Album Review: Twenty One - Mystery Jets

It's worth pointing out, as a mild preamble to the main course, that Twenty One is being called such things as a marked departure for Mystery Jets... A maturing of their sound. Without wishing to let the cat out of the bag, let's just say this is a good record. But let us also take a moment to note that Making Dens, the album it follows, is far better than many would have you believe. 'Can't Fool Me Dennis' is beautiful pop and 'Horse Drawn Cart' makes progressive rock sound accessible and is certain to inspire empathy. What's more, 'Soluble In Air' is the sound of fresh, youthful, unrequited love... Boundless in enthusiasm and impossible to criticize or rationalize. Far too many folk have written this album off and to do so is foolish.

Twenty One wastes no time now it is finally here... 'Hideaway' starts the precedings with an air raid siren and the type of bassline the Klaxons would be proud of. It's a desperate yelp of a record, a lover spurned and frantic to set things right. Lead single, 'Young Love' still has cult-classic written all over it, capturing the curious affection of a stranger's infactuation perfectly with Laura Marling's vocals adding a further layer of class.
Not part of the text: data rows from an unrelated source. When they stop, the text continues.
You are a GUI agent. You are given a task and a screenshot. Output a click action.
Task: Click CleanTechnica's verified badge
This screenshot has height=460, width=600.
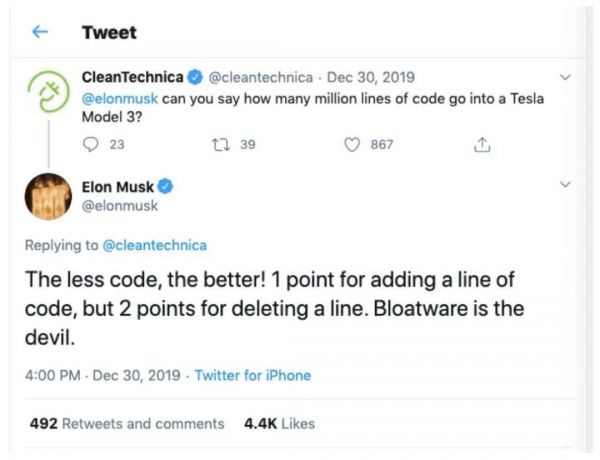[197, 77]
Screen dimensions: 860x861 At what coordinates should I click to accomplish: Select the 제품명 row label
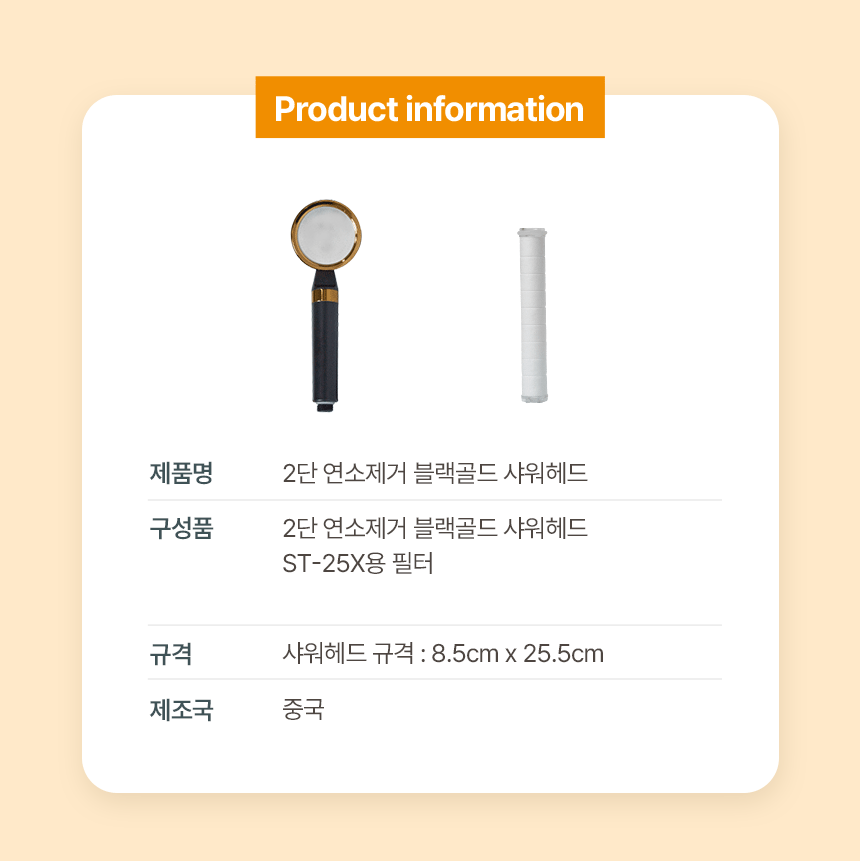click(x=181, y=473)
Every track here can justify its own comments but in a bid to save some surprises for the listener we shall merely highlight a few. The eighties touches present on 'Half In Love With Elizabeth' take the song to a whole new place following the rough edits that leaked last year whilst 'Flakes' is still nothing less than a beautiful, heart-stopping ballad that melts away in the head. Totally irresistably, 'Two Doors Down' is an eighties pop song recreated perfectly and is Twenty One's own 'Soluble In Air': romantic and unstoppable, you know if you lived two doors down from the Mystery Jets you wouldn't stay single for long, such is the determination on show here.
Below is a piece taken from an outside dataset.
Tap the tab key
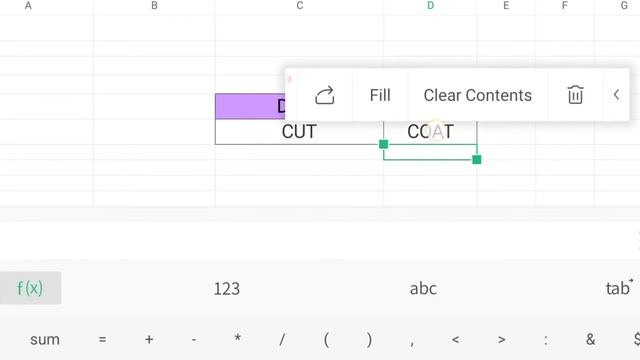 [x=619, y=288]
Erol Alkan's production shines through on this album and he truly demonstrates his worth. Whether it is in the shimmers that break through the melodies on 'Young Love' or the eighties stabs of 'Two Doors Down' he brings something new to the mix. More importantly he never fails to use the lightest of touches. Nothing here gets even remotely close to being a gimick, which ensures the record maintains a timeless sound.

The other reviews are right when they argue that Twenty One is a mature record. Where they are wrong is in their assertions that Making Dens wasn't and equally that this album is anything less than excellent.

BP x

Album Review: Get Awkward - Be Your Own Pet

Maybe it is BlackPlastic or maybe it is the world that has changed, but 2008 seems a much more suitable time for Be Your Own Pet. Their self-titled debut certainly made an ikpac on those that listened to it but, with the exception of the cycling anthem 'Bicycle, Bicycle, You Are My Bicycle', and in contrast to their peers Death From Above 1979 nothing quite managed to transcend the general racket it was born of.
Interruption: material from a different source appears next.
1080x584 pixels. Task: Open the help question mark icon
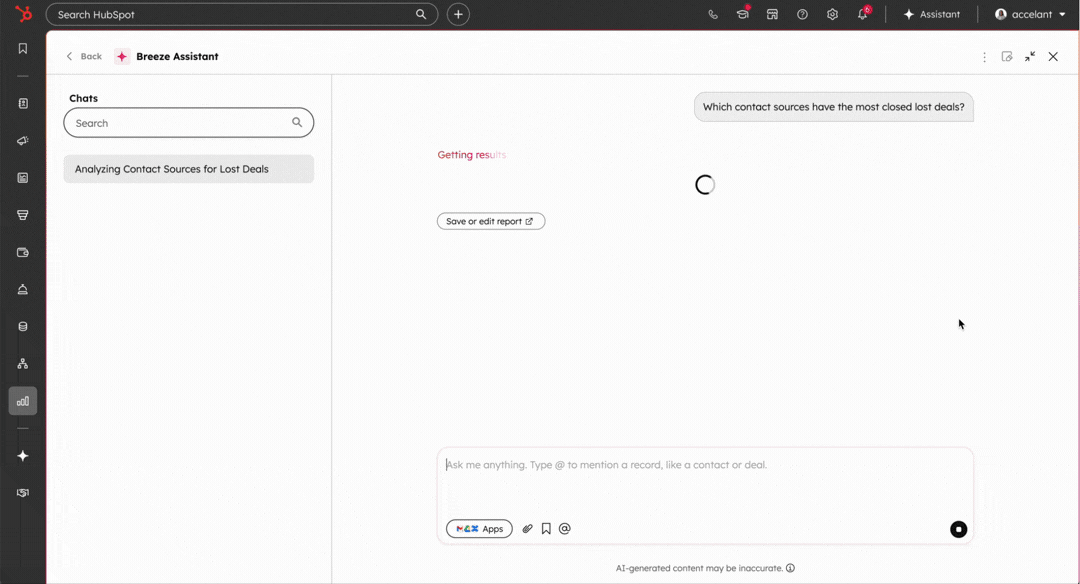coord(802,14)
Times have changed and a scuffle with the same album leaves BlackPlastic wondering why it wasn't on heavy rotation at the time. No matter: BYOP are back and Get Awkward sees all the attitude left in-tact.

Crashing down like a band determined to tear through their setlist as quickly as possible, 'Super Soaked' wastes no time or effort in demonstrating what Get Awkward is about: More of the same. If the world doesn't get what you are trying to do then just knock the volume up, increase the tempo and do it some more...

...And maybe it's just BlackPlastic's punk tendancies shining through but, in BYOP's case, this form of near religious fanaticism sure is appealing. 'Heart Throb' is a fantastic trash-ode to the joys of an extra-curricular crush whilst 'Becky' creates the perfect soundtrack to high-school bullying.

If noisy, bluesy, lo-fi punk-metal isn't you thing you will probably still not like Be Your Own Pet... But if the last album left you at least luke-warm then BlackPlastic suggests you re-visit. Be Your Own Pet may not be prepared to change, you might.